1. Home
2. Trainers' Curriculum
3. Crypto Fundamentals
4. Hashes
5. Other Uses for Hashes

Synthesis : Hashing

Credits Jon Camfield   Last Updated 2024-07

A review of hashes and discussion of other creative uses for them.

ADIDS Element

Parent Topic(s)

Duration

Synthesis

We’ve gone through many of the most visible uses of hashes, but it’s worth taking a pause to reflect on the unique values of hash tools, specifically for the digital rights community.

Verification

We’ve focused a lot of our lesson time on the verification of a hash to double check the integrity of a document or downloaded file, but there are some other notable uses.

Private Secret Sharing

The most important one is a privacy-preserving way to check if someone else knows the same secret that you do - but in a way that doesn’t give that secret away unnecessarily!

If you suspect you and someone (or some service) share knowledge about something sensitive, you can provide a hash of that secret to the other person. If they know the secret, they can hash the same thing, get the same result, and then share back to you whatever that secret was, knowing for sure that you also know it and proving to you that they know it.

That feels very abstract, so let’s discuss two real-world uses there.

Threat Research

First, if you receive a suspicious file and think that it might be, for example, a phishing attempt by a powerful adversary, you might want to get more information about it – has that file been seen before, is anyone else researching it, etc. One place to do this is at VirusTotal, an open database of information about malicious actors.

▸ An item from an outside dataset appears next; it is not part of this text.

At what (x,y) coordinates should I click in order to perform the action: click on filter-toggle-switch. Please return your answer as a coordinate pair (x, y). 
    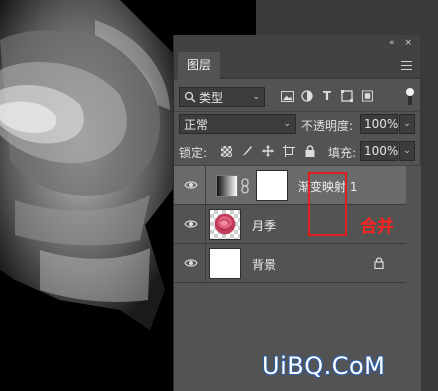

However - uploading the file can reveal to such an adversary that they have triggered suspicion, which might lead them to move or hide their phishing websites and change tactics. You can instead take a hash of that file and use VirusTotal’s “Search” function. This only gives you results if someone else has already flagged the file, and if not, it preserves your ability to work with groups like RaReNet members, CiviCERT, Amnesty Tech or CitizenLab to do further analysis without revealing anything to the adversary.

Threat Sharing

An unfortunately common problem has been bad actors inside the digital rights community, and a need to coordinate a community-wide response without abusing the privacy of the alleged bad actor, any potentially unwilling collaborates, and definitely not their victims. A powerful, public example of this use case is seen in blog post (Content Warning: rape, sexual assault, whistleblower retaliation). In this post, people who know and/or have a very informed guess can verify using the hash who the person being discussed is without this person’s identity, and potential ability to more fully change their ways, being widely harmed. It’s worth noting that you may have to give some hints (like firstname lastname all lowercase) to ensure you are both hashing the same string and not failing to match because someone’s using capitals and the other isn’t).

“I Told You So”

Another use is future proofing a statement without necessarily making the statement public. If you want to make a prediction, or simply state something you know in the present time and might want to be able to, in the future, absolutely prove that you knew it at that specific time, posting a hashed value of that statement to a public location where edits are visible (such as on your social media page, or on a website), provides a path. At whatever moment you’re willing to reveal this piece of knowledge, you can refer to that earlier hashed value and provide the original string (which you must remember exactly, like a password, for this to work). The timestamp records from wherever you posted the hash, plus the verification of the hash with the original value, provides proof that you wrote that specific original value and hashed it at that moment in time.

Other creative use cases

Can participants come up with other creative applications of hashing tools?